Thanks for finding and posting this.
Yes, there are now an increasing number of open source academic journals emerging. For a registry see http://www.doaj.org/
Peer review is maintained. That’s not threatened. The Open Access movement itself has been around for quite some years — the first major milestone was the Budapest OA statement: http://en.wikipedia.org/wiki/Open_access
There are different business models emerging. In some the universities/authors pay to have their work published (without compromising peer review). There is a strong push to advance the philosophy that publicly funded research should be publicly available, but the Wall faced by this at the moment is the entrenched interest of publishers who have been protected by copyright rules that only made sense in a hard copy environment and break down in the digital and online age. That’s where Elsevier and others are coming from. They are fighting tooth and claw to protect those interests — to take control of publicly funded research and sell it back to the researchers!

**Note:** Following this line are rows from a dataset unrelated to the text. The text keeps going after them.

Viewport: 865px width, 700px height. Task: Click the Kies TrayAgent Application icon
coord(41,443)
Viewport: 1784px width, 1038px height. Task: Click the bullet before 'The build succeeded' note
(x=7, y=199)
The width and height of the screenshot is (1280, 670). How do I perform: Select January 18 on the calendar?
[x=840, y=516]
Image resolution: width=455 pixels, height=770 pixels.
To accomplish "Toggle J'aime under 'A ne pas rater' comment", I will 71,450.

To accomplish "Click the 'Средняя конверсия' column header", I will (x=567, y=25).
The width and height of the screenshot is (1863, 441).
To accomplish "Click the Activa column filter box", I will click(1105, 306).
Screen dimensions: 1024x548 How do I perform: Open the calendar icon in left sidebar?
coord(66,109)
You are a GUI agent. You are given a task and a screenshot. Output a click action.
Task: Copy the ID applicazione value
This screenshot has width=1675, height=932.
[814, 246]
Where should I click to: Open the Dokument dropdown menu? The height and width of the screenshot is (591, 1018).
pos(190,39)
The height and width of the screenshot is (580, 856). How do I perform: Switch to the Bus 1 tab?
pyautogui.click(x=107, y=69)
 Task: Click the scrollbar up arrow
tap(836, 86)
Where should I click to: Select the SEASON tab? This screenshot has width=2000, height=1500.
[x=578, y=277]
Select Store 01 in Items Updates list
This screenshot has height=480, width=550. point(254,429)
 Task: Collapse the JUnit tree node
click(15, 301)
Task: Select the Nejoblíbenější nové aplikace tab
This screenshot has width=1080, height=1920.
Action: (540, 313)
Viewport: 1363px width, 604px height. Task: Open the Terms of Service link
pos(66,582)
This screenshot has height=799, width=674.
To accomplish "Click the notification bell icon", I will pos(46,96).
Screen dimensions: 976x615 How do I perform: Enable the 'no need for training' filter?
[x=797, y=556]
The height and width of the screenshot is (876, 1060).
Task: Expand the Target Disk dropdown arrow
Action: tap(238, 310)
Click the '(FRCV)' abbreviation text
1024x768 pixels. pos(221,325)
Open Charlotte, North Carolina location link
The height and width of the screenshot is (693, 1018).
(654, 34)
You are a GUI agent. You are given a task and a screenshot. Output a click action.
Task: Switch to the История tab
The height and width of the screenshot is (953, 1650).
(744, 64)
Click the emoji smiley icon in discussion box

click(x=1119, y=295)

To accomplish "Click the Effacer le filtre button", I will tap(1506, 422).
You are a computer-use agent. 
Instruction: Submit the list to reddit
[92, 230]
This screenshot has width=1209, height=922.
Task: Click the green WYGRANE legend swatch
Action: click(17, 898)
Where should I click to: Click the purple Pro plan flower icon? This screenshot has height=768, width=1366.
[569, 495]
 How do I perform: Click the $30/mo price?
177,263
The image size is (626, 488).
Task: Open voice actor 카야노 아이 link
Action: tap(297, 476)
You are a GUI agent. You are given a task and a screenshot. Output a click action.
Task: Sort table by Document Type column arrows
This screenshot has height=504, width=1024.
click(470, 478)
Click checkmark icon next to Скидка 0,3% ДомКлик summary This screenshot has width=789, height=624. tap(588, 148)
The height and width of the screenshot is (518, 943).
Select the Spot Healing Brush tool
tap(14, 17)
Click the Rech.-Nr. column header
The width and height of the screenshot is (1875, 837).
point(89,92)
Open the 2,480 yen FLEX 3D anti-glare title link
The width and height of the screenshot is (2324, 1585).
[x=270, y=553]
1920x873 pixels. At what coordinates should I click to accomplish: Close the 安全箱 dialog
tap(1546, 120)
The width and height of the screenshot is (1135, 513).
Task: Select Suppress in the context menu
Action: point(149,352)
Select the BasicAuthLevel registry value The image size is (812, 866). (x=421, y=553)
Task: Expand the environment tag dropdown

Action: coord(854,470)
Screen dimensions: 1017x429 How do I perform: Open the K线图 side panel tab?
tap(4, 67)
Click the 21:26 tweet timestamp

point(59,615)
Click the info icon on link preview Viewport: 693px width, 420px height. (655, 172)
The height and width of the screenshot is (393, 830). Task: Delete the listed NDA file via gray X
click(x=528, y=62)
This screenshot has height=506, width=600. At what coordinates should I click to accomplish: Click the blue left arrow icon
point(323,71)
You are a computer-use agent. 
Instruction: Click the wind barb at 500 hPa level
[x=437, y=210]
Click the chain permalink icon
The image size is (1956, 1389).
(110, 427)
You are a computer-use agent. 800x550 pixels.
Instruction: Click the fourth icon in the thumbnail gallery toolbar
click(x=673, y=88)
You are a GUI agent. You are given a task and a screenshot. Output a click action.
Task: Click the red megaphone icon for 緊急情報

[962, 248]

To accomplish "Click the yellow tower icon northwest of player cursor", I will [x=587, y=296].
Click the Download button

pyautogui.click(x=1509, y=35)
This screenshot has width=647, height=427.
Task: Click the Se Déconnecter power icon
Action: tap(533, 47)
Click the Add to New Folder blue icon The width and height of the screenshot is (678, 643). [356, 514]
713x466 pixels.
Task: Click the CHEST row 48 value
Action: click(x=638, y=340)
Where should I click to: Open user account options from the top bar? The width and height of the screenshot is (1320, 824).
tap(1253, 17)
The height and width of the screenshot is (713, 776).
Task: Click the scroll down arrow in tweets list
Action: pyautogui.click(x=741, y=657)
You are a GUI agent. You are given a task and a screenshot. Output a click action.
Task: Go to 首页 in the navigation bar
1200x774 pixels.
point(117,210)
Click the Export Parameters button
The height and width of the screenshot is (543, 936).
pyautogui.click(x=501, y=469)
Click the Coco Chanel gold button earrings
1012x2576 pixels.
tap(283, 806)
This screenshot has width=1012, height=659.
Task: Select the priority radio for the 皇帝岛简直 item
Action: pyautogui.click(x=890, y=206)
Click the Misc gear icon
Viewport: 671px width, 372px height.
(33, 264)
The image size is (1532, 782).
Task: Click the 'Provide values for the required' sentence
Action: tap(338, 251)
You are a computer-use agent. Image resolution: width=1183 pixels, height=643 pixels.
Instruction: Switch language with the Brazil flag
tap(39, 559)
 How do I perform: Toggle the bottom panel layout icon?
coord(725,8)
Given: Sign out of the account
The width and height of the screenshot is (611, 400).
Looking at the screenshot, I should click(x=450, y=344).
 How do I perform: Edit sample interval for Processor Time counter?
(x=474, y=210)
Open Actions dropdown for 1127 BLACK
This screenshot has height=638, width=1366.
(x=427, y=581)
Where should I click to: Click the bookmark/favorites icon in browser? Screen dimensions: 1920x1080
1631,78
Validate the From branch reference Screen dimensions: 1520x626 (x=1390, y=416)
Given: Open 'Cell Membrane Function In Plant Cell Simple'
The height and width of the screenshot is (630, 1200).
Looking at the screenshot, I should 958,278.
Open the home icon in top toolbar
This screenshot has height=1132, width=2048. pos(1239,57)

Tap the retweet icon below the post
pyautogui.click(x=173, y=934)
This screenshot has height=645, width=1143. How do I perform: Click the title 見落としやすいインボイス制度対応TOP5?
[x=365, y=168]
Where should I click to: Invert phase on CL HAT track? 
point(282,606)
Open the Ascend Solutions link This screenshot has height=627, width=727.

I’ve been working in open access repositories for a few years now and participating in the use and dissemination of open source software and open archive protocols and standards for sharing research and cultural resources online. The technologies and standards are in place and fast developing towards the next generation of the web (semantic web / web 3.0) which will ideally (eventually!) be (almost) exactly the what the internet was originally envisaged it should be. University repositories built to make this research openly available have had a checkered history in the U.S. but are doing better in many other parts of the world now. I am astounded at the change in attitude towards all of this OA movement among the academics in Australia and Europe in recent years. Many were suspicious and fiercely opposed when I first entered this field but that resistance is fast breaking down now. The publishers are turning to lobbying for legislation to protect their business models so it’s encouraging to see academics now fighting back.
[youtube=http://www.youtube.com/watch?v=GMIY_4t-DR0&feature=youtu.be]
btw, that article found me 🙂 (It’s my job to keep up with this sort of stuff.)